**Excerpted passage**
Growing numbers of scientists from Asia, including India and China, began arriving in the U.S. in the 1960s. This coincided with the end of immigration quotas affecting Asian countries and, a decade later, the opening of China’s economy. The U.S. share of Nobels peaked between 1991 and 2000. During this period, U.S. scientists composed 72 percent of all academic Nobel laureates—a quarter of those prizewinners were immigrants.
Seeking bountiful academic opportunities, researchers and students across the world have continued to flock to the U.S. After receiving their Ph.D.s, the majority of international STEM students settle down here and start their scientific careers, some carving their path toward a Nobel or other accolades over the course of decades. One study, looking at the career trajectories of young medalists from the International Math Olympiad, found that those who immigrated to the U.S. went on to have more productive careers than those moving to other countries. This higher productivity in the U.S. has likely owed to more abundant resources and opportunity, says Ganguli, one of the paper’s authors.
Beyond awards, immigrants have outsized impacts on innovation—in 2011, 76 percent of patents awarded to the country’s top patent-producing universities “had at least one foreign-born inventor” on the team, according to a report from the Partnership for a New American Economy.

But over the past two decades, the share of international students at U.S. universities and colleges have declined. This is likely related to the rising costs of attending school here, Witte says, which are particularly prohibitive for people arriving from low- or middle-income nations. The COVID-19 pandemic, along with strict immigration policies from the first Trump administration, have likely also played a role, Ganguli adds.

**Action item**
In the passage on immigrant scientists, swap "innovation" for "invention" and give the part starting at "Beyond awards, immigrants" and ending at "New American Economy.".

(Saved entries)

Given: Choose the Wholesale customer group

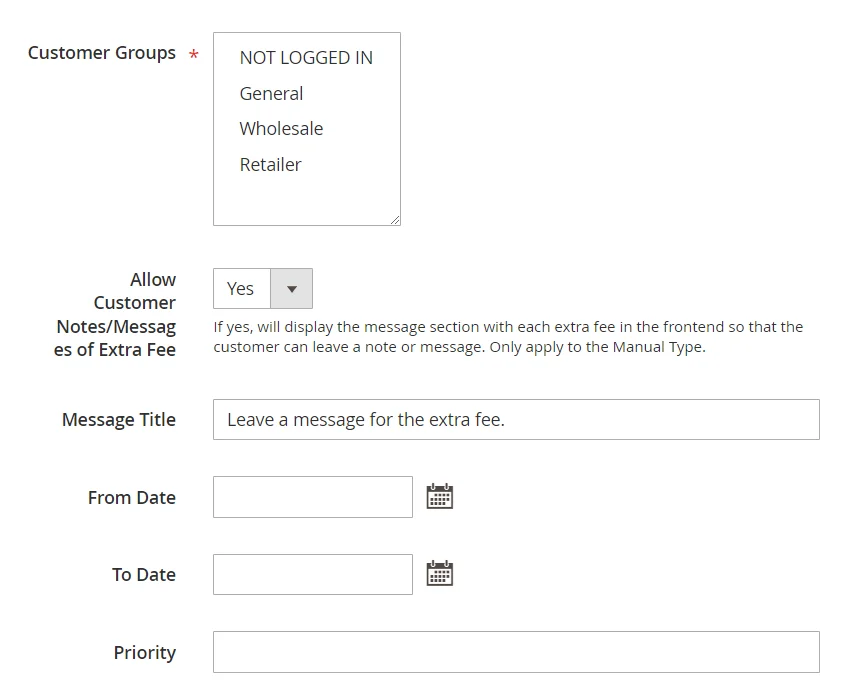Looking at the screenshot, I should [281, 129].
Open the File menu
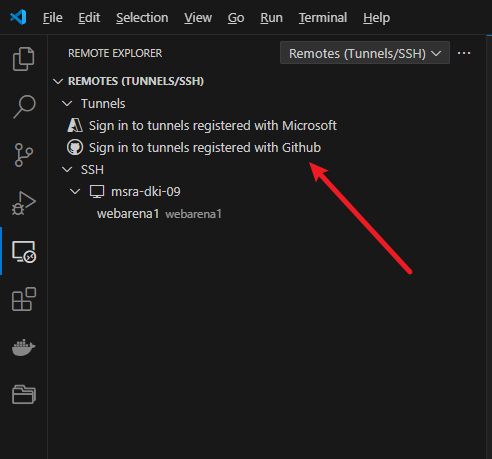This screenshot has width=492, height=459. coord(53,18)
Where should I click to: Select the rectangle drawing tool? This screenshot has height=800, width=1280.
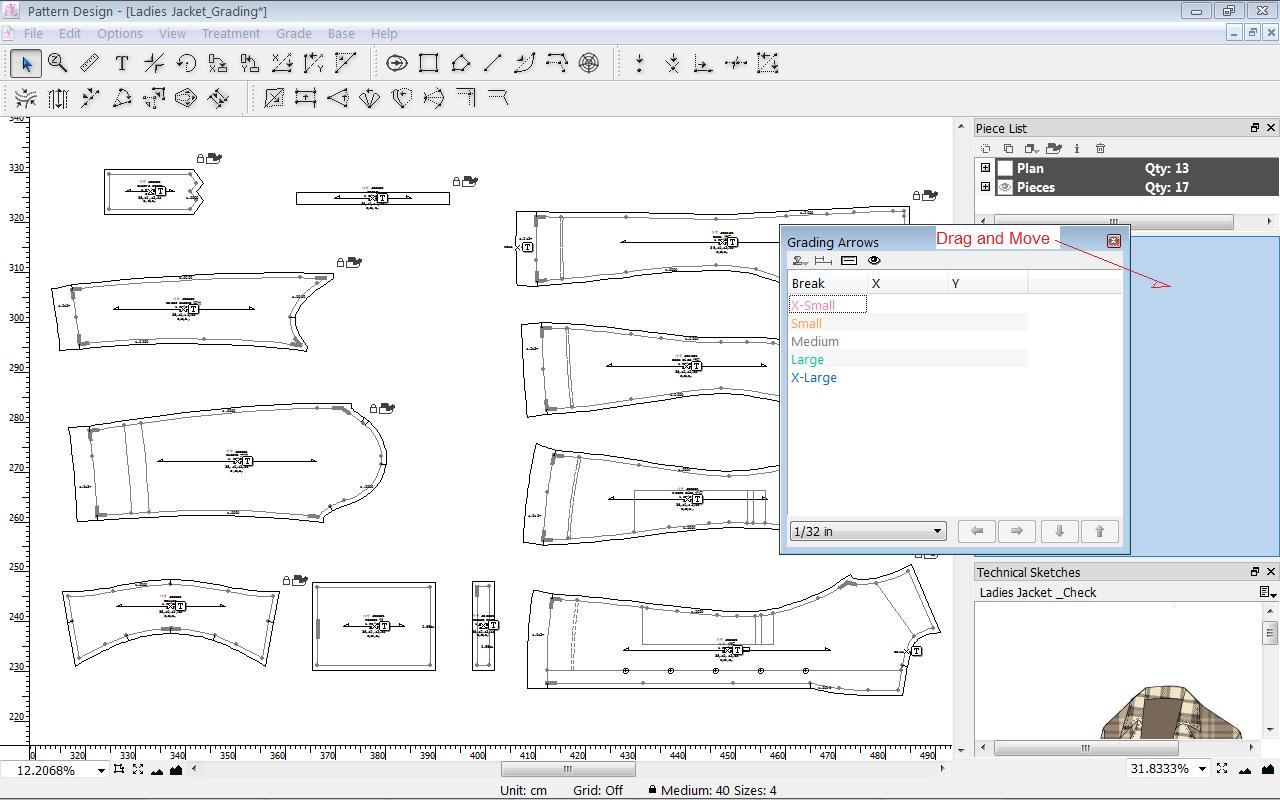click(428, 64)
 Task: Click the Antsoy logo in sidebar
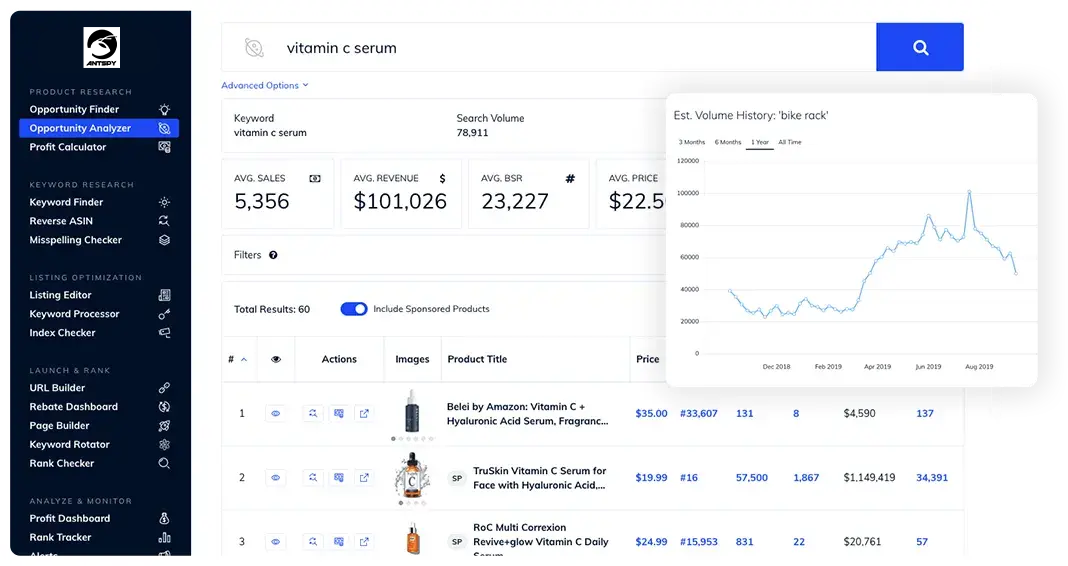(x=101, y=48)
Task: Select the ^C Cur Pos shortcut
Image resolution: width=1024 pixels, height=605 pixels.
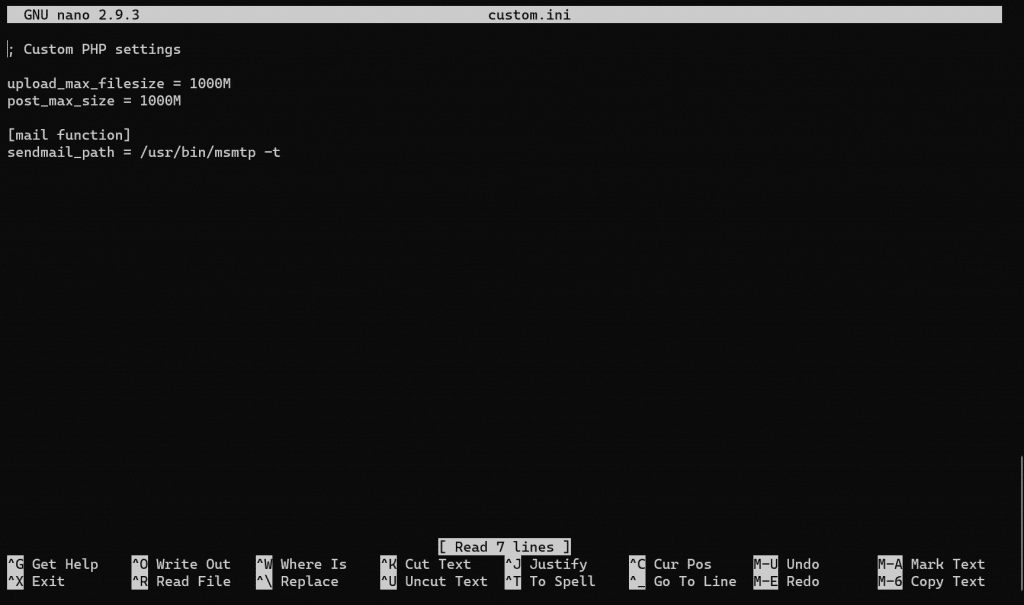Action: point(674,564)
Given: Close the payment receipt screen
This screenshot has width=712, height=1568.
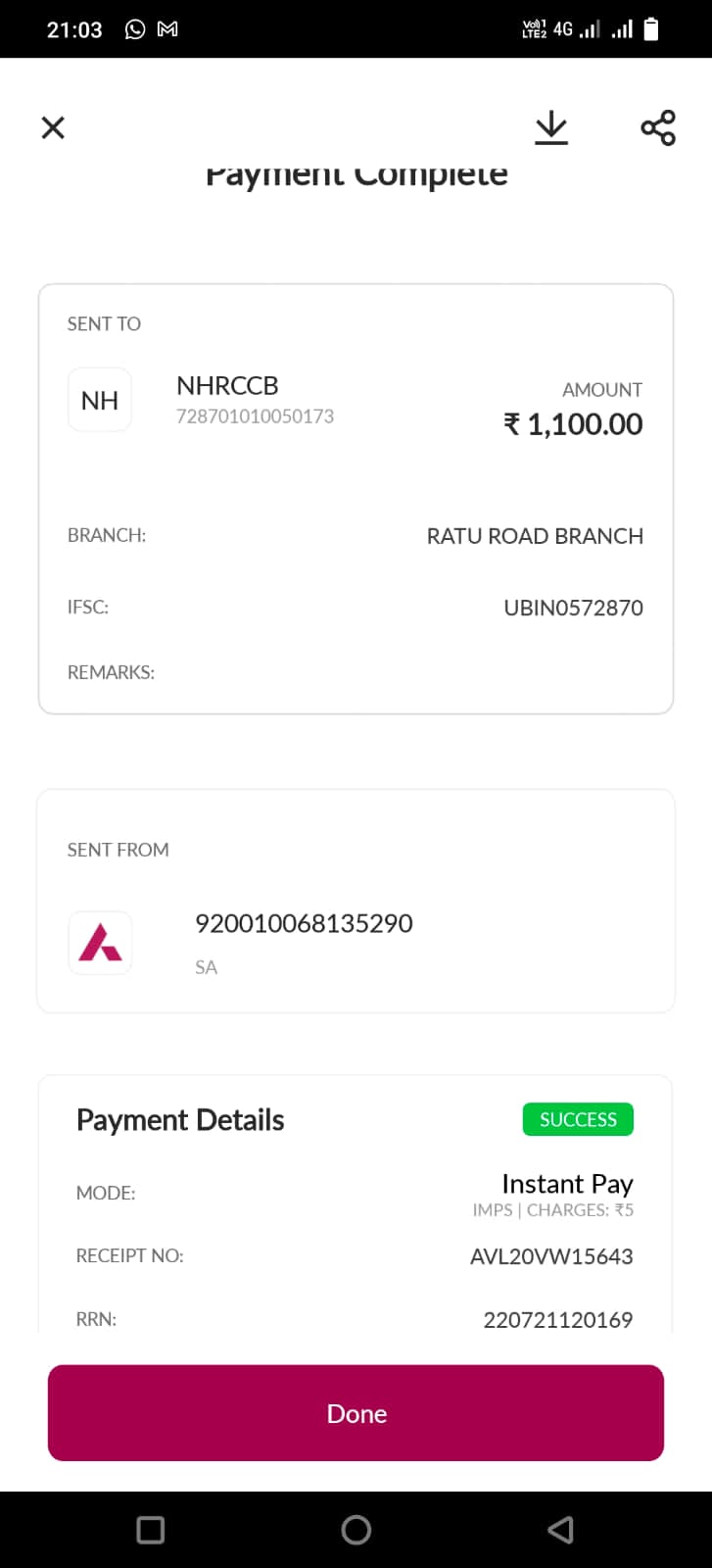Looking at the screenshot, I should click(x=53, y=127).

**Solution for this exercise**
Beyond awards, immigrants have outsized impacts on invention—in 2011, 76 percent of patents awarded to the country’s top patent-producing universities “had at least one foreign-born inventor” on the team, according to a report from the Partnership for a New American Economy.